This week saw significant healthcare news out of Washington D.C. as the CAQH (Council for Affordable Quality Healthcare) and several major health plans released a new coordination of benefits (COB) registry called COB Smart, aimed at enabling providers and health plans to identify individuals with multiple forms of coverage before care is delivered.
What is COB you ask? Well, have you ever received those annoying forms in the mail from your insurance carrier asking if you have other insurance, requiring you to check the “no” box, and then mail it in? On top of that annoyance, you have to waste a stamp! Or, have you ever called your carrier, gotten lost in an IVR system for 10 minutes and when you finally got a real person the first thing they asked you is whether you have any other insurance? Well, that’s COB in a nutshell…
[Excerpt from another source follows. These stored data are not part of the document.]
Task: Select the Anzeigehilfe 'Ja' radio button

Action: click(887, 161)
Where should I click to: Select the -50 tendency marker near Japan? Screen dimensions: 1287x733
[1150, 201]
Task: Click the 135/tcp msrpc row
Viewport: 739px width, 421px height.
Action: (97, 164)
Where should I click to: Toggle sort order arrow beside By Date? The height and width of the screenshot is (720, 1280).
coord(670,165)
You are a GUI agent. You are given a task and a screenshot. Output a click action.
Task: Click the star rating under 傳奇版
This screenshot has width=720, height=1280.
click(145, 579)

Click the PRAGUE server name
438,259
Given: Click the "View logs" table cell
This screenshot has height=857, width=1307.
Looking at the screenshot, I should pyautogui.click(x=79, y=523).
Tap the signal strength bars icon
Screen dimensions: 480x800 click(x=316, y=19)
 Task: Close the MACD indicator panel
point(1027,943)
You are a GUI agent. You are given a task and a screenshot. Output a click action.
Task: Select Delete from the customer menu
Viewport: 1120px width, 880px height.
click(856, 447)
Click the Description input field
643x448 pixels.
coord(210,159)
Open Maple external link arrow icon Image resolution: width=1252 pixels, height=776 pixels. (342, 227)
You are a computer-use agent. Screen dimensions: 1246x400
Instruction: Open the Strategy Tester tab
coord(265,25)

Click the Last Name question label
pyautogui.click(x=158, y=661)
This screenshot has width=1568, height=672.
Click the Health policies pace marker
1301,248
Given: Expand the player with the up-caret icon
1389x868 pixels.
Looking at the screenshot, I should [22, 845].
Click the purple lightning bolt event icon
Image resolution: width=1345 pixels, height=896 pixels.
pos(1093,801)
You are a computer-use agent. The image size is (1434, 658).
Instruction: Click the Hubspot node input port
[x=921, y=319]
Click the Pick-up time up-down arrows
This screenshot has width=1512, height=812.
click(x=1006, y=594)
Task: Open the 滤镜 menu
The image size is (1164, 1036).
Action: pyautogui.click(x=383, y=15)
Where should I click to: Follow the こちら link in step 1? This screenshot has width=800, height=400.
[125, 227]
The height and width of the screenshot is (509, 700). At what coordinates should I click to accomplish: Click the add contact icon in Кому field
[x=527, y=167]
To further explain, COB applies to group or individual members who are covered by more than one health care plan. COB helps ensure that members with multiple plans receive all the benefits they are entitled to while avoiding overpayment by either plan. It is one way health plans work to control premium costs. The bottom line is COB determines which plan is primary. Once determined, that plan’s benefits are applied to the claim first and then the unpaid balance is usually paid by the secondary plan. Benefits are thus “coordinated” among all of the health plans involved, and payments do not exceed 100% of charges for the covered services.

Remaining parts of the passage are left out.